Pi Sniffer’s Travels
Travels into Several Populated Locations of the US. In Four Parts.
Part I: A Voyage to PHL
The author gives account of himself and the Pi Sniffer. His first inducements to travel. He finds AXIS cameras and maps them. An email is observed.
Back when leaving your house was still a thing, I had the good fortune to present some of my work at BSides Tampa (Feb. 28), BSides NoVA (March 5), and BSides San Diego (March 6). With me on my travels, I brought my Pi Sniffer.
This Lilliputian sits in my pocket and snarfs up all the WiFi it can. Due to it’s inconspicuous nature, the Pi Sniffer is able to venture into areas where conventional WiFi sniffing might not be possible. Sit back and allow me to share some of the interesting things we saw on our travels.
The first part of our journey took us to the magical land of PHL where Cisco gear provides free WiFi to the masses. The free WiFi is provided by access points advertising the SSID attwifi and Free PHL Airport WiFi. In truth, these are the same physical devices, just using different antennas. This is easy enough to prove because the AP are configured to advertise the device’s name.
When doing post-analysis of Pi Sniffer’s pcaps, this naming scheme ensures that we always know exactly where we are in the airport. In the above image, you see the name AP0130-B-G2–11- which means Pi Sniffer was in Concourse B near Gate 2. In fact, the airport is canvassed by hundreds of these access points: from the concourses to the ticket counters to baggage claim.
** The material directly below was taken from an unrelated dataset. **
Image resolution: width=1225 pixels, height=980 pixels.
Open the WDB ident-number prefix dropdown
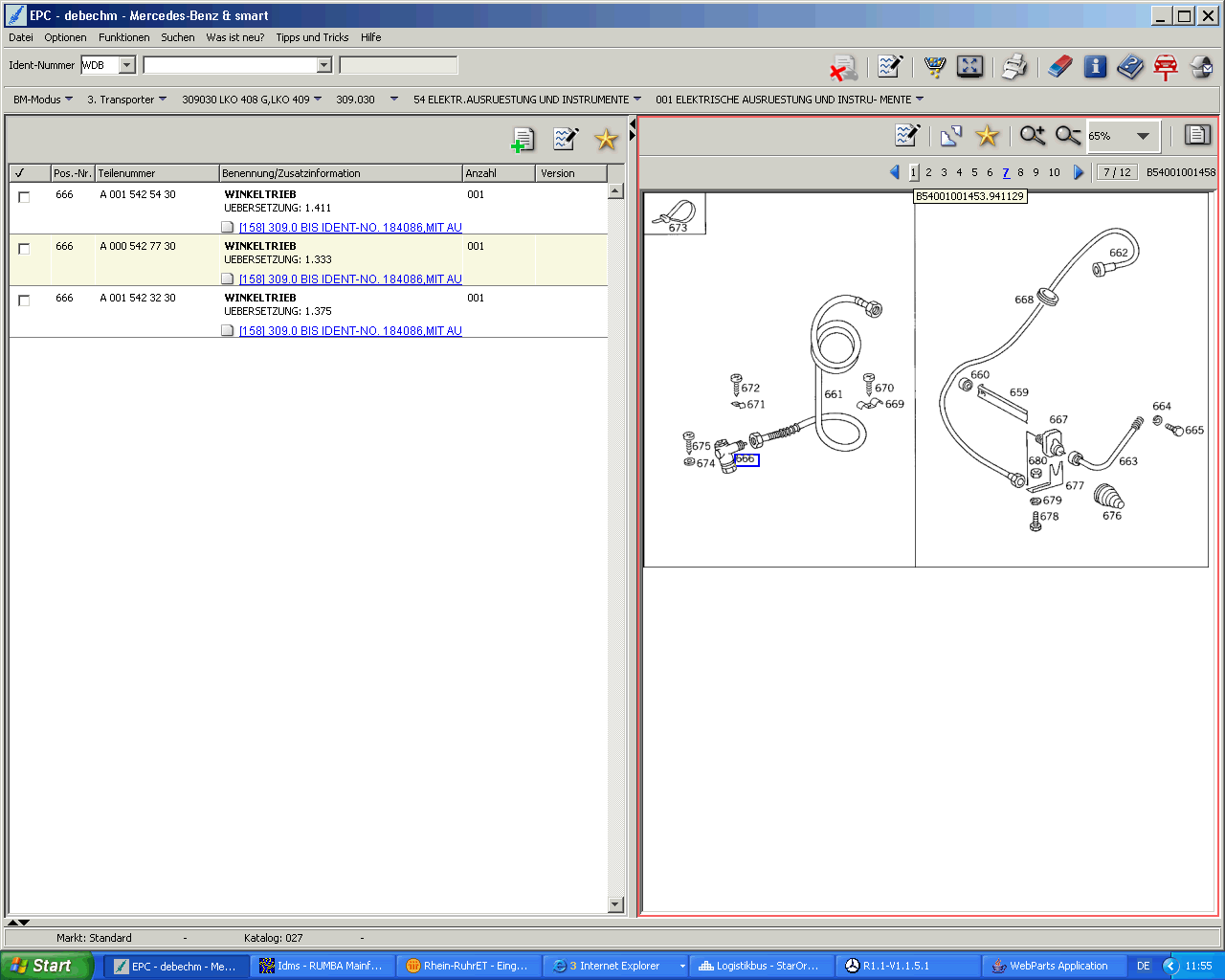pos(127,65)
Maintaining a GPS signal indoors can be problematic. Doubly so for the small, cheap GPS that work best for a project like Pi Sniffer. So, when we want to track down interesting networks during post analysis, we need to use our context clues. Take for example, the AXIS cameras in Concourse A that I found broadcasting WiFi networks. Their default SSID is axis-<MAC>.
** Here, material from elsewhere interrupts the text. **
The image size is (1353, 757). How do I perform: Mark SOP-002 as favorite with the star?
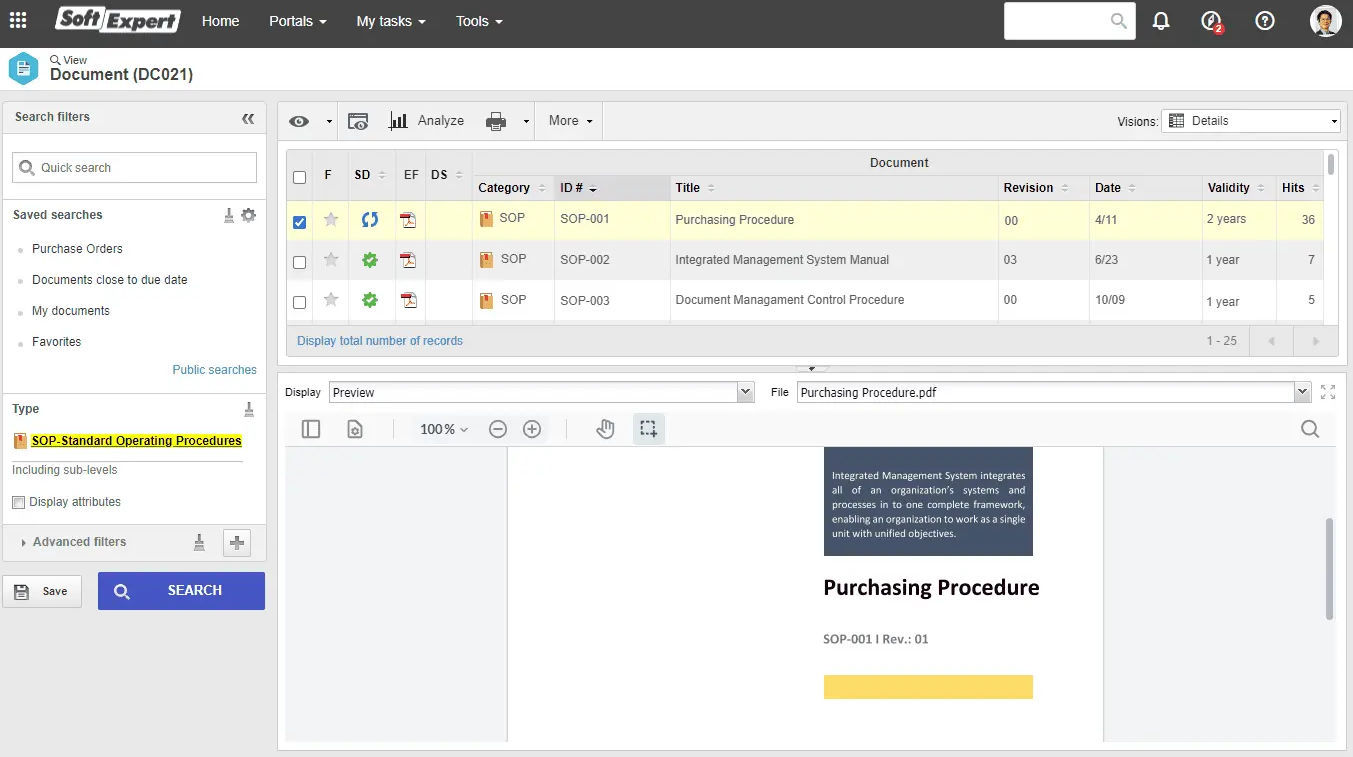pos(331,259)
Here we see, right before the axis-ACCC8E5F9F5A beacon, probe responses for attwifi and Free PHL Airport WiFi. Digging down into those responses we see both contain the device name AP0032-AW-G17–4 meaning Concourse A-West Gate 17. So we can actually map out where we see some of these AXIS cameras.
It’s a little surprising these cameras have WiFi enabled, let alone broadcasting the default SSID. To get an idea if the cameras are actually in use, I referred to the BSSID/client count CSV that the Pi Sniffer generates. This CSV simply informs how many clients each BSSID was observed to have.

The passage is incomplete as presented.